It looks like that the days of Huntsville students, who carries a back pack full of the books numbered. Do not fret over it, as this is not a dreadful thing. The students would get a laptop to replace their books.
The district has purchased over 3,600 computers over the past month since Superintendent Casey Wardynski wants, to make some changes by forcing their school in creating a 21st-century school system.
Wardynski says that in the old days, bringing such technology prohibited around the school as it is too expensive and would create some jealousy among students. Now that, people are living in the age of technology the students must be kept abreast, so they are going to provide them with their own computer that they could use while in school.
All the principals are going to get their own laptop and IPad. Each elementary school is also going to be assigned 28 iPads, and all fifth-graders are going to be allotted a netbook.
Netbooks makes about 60 percent of the purchases. The dream technology made possible through the roughly $853,000 set aside in the district’s 2012 budget for technological advancements. Besides the devices for the fifth-graders, Butler High School is also going to get 250 netbooks for its ninth-graders.
Each high school is also going to receive 30 MacBook Air computers and extra allotment of laptops. Some teachers are going to get computers, and schools with large numbers of machines are going to have carts on which they could charge and load software onto the laptops.
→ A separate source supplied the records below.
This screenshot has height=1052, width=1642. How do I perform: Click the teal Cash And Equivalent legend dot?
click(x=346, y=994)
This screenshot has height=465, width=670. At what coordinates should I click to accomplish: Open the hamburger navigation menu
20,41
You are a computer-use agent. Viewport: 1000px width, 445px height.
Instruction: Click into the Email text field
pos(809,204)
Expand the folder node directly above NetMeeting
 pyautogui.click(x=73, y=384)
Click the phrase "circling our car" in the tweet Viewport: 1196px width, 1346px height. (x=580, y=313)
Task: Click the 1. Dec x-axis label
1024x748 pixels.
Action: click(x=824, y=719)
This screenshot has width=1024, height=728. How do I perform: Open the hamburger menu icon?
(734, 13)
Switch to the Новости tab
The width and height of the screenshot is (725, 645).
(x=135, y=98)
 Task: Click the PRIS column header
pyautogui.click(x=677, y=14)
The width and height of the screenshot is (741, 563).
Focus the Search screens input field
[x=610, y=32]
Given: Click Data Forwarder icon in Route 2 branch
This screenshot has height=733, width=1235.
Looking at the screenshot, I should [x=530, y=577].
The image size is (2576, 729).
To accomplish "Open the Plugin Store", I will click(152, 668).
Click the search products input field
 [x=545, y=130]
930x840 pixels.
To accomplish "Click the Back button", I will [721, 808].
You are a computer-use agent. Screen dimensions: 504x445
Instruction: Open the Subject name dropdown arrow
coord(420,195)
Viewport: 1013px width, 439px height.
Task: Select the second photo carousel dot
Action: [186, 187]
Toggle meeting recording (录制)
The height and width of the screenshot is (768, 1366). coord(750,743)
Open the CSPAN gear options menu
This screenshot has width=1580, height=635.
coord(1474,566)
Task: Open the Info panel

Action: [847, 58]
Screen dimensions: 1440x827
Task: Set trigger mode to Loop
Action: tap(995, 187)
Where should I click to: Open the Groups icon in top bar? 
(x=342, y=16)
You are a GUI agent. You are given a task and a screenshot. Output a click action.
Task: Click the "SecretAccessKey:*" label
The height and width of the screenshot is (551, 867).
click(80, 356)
According to Wardynski and Aaron King, the superintendent’s transition director, their direct goal is hand in computers to all fifth- and ninth-graders. The students are going to use those computers for up to four years, at which time they are going to be replaced.
Wardynski added that a laptop could last up to four years in operating condition.
In the last part of the 2010-2011 academic year; however, around 85 percent of the computers in the schools were five years old or older.
Through the distribution and upgrade of the computers, all students are going to have a school-issued computer. The district is going to be buying new technology annually.
The central office is also going to acquire a total of 142 computers. The central office and the schools are going to be outfitted with wireless capabilities.
Safety measures are going to be built into the network in an effort to keep students from getting into inappropriate or dangerous materials because of their computers. When the planned network got compared to that in a hotel, King explained that some areas of the network is also going to be “cordoned off” so that they could block access to sensitive district data, including students’ personal information.